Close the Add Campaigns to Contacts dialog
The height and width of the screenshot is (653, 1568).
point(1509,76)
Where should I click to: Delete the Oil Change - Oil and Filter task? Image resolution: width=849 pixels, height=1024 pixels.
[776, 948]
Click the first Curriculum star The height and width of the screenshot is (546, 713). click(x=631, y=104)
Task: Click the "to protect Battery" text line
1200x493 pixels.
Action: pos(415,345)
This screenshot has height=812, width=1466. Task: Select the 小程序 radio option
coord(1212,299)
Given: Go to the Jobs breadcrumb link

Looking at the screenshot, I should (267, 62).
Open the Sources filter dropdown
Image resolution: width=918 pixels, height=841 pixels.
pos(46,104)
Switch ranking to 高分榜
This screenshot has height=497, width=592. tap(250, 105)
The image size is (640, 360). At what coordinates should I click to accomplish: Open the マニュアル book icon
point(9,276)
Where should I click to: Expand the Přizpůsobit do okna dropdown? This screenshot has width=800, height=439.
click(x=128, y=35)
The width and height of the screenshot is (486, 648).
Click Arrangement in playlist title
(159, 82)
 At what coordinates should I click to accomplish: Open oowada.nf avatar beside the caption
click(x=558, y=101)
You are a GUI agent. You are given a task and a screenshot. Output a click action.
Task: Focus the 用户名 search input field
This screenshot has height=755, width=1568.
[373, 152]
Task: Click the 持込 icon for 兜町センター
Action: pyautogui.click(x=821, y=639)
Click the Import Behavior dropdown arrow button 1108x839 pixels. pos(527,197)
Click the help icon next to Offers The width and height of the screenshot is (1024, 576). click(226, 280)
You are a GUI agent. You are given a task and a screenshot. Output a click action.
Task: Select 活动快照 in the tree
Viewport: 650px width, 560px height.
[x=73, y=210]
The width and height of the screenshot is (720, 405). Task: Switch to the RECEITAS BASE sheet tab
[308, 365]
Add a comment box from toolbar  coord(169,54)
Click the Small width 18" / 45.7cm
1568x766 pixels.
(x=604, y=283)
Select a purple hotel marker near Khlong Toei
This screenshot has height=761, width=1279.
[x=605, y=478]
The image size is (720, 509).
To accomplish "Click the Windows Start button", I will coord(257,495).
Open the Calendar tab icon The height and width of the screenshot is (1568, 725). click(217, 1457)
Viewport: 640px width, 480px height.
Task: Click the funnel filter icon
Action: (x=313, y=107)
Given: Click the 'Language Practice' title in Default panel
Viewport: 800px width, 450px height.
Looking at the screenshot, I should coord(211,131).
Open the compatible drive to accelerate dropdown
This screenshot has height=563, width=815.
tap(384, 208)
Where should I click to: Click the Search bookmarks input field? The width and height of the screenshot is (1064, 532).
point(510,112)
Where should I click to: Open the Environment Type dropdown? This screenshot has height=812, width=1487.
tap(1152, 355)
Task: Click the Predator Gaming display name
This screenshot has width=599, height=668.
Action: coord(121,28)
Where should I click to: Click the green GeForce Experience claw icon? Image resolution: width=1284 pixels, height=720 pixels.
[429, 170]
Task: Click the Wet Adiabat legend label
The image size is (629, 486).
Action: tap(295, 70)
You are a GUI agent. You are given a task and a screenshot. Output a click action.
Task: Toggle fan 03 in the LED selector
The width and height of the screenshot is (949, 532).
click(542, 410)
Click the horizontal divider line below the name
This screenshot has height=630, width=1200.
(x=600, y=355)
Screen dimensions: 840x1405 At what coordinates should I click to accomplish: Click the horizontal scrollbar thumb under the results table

▶ **Problem to work on**: Output exactly one stretch of the listing: from the line containing "1200x493 pixels." through the line containing "Click the help", both end lines included.

▶ **Exercise output**:
1200x493 pixels.
Action: pos(415,345)
This screenshot has height=812, width=1466. Task: Select the 小程序 radio option
coord(1212,299)
Given: Go to the Jobs breadcrumb link

Looking at the screenshot, I should (267, 62).
Open the Sources filter dropdown
Image resolution: width=918 pixels, height=841 pixels.
pos(46,104)
Switch ranking to 高分榜
This screenshot has height=497, width=592. tap(250, 105)
The image size is (640, 360). At what coordinates should I click to accomplish: Open the マニュアル book icon
point(9,276)
Where should I click to: Expand the Přizpůsobit do okna dropdown? This screenshot has width=800, height=439.
click(x=128, y=35)
The width and height of the screenshot is (486, 648).
Click Arrangement in playlist title
(159, 82)
 At what coordinates should I click to accomplish: Open oowada.nf avatar beside the caption
click(x=558, y=101)
You are a GUI agent. You are given a task and a screenshot. Output a click action.
Task: Focus the 用户名 search input field
This screenshot has height=755, width=1568.
[373, 152]
Task: Click the 持込 icon for 兜町センター
Action: pyautogui.click(x=821, y=639)
Click the Import Behavior dropdown arrow button 1108x839 pixels. pos(527,197)
Click the help icon next to Offers The width and height of the screenshot is (1024, 576). click(226, 280)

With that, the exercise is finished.